The Awareness Muscle Training Centre exhibition at Museum Villa Stuck makes use of several different exercise machines to engage visitors in a unique training program. The machines form a circuit with each machine working on a different aspect of awareness muscle training. The lifting machine is the second apparatus in the routine and involves visitors lifting their body weight with their arms. The machine can be used in different ways (lifting the legs while putting pressure on the forearms, using the triceps to pull up the whole body, etc.) as the most important muscle being trained is the visitors’ awareness. 

It is called the lifting machine as it questions visitors’ standpoints towards their goals and ambitions. From the French “s’élever”, the machine confronts visitors with where they want to elevate themselves to; on a spiritual level.
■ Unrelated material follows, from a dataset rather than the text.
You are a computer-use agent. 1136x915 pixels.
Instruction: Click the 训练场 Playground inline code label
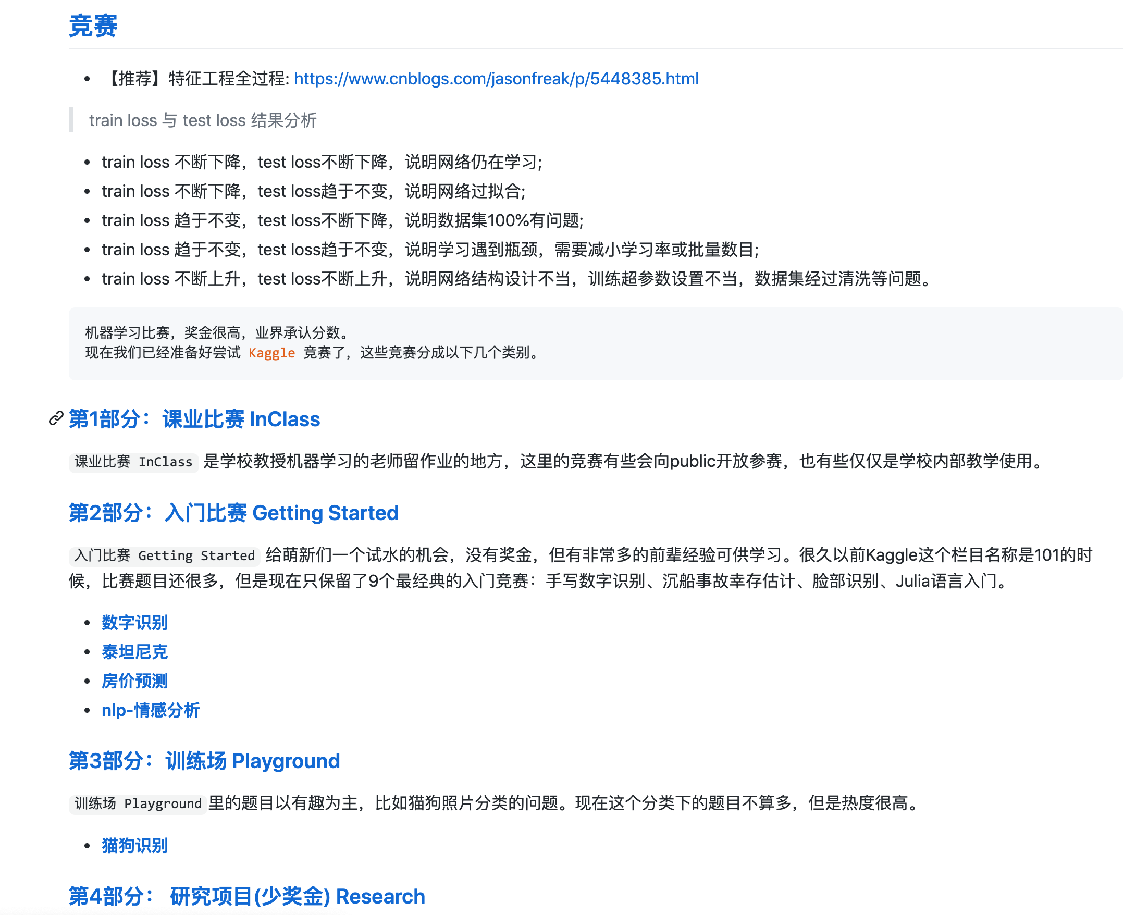point(138,804)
During the questioning, most people answer the question based off of their financial or career oriented goals, when asked to consider the question from a spiritual level, many people said they wanted to be happy, others mentioning the importance of  being self-aware and mindful of how they treat others and how they treat the world. Age played an important role as the responses varied with how far in life people were. A vast majority of responses concerned looking after family members, that their children should have a good start in life and that they help their children reach their goals. Almost all participants said that it was very important to have goals, some even looking down on those who didn’t, while some said it was okay to not have goals.  One participant said she wanted to find home, that she had never found a place where she really felt at home, another stated that he had no goals anymore as he had achieved everything. Many people stated a connection between a lack of personal goals and being lost in life. 

The physical effort required to use the machine can work to either stall the visitor or encourage them (it differs based on the visitors personal response and fitness level), but the metaphorical purpose of the machine actually works in combination with this; the machine also deals with personal guilt and the heaviness of humanity. The question “where do you want to lift yourself to?” is dealing with the need for people to feel good, to help them to consider themselves from a positive angle, to respond to their goals and dreams and realize what is important to them, for themselves and for the world. Every machine in the circuit considers a different aspect of humanity; the lifting machine is centred around the idea of self-responsibility and self-care. The effort required to lift yourself physically speaks to the effort it takes to uplift yourself as a human. People are often consumed with negativity and guilt and stand in their own way; taking the effort to lift yourself is a response to this. The intersection between art and spirituality has concerned artists for a long time, Wassily Kandinsky, while also based in Munich, wrote a book on the topic (Concerning the Spiritual in Art) in the early 20th Century and Geoffroy uses his training circuit to question this connection along the same vein. Through engaging directly with the public in the awareness muscle training center, he takes the question from the theoretical to the literal.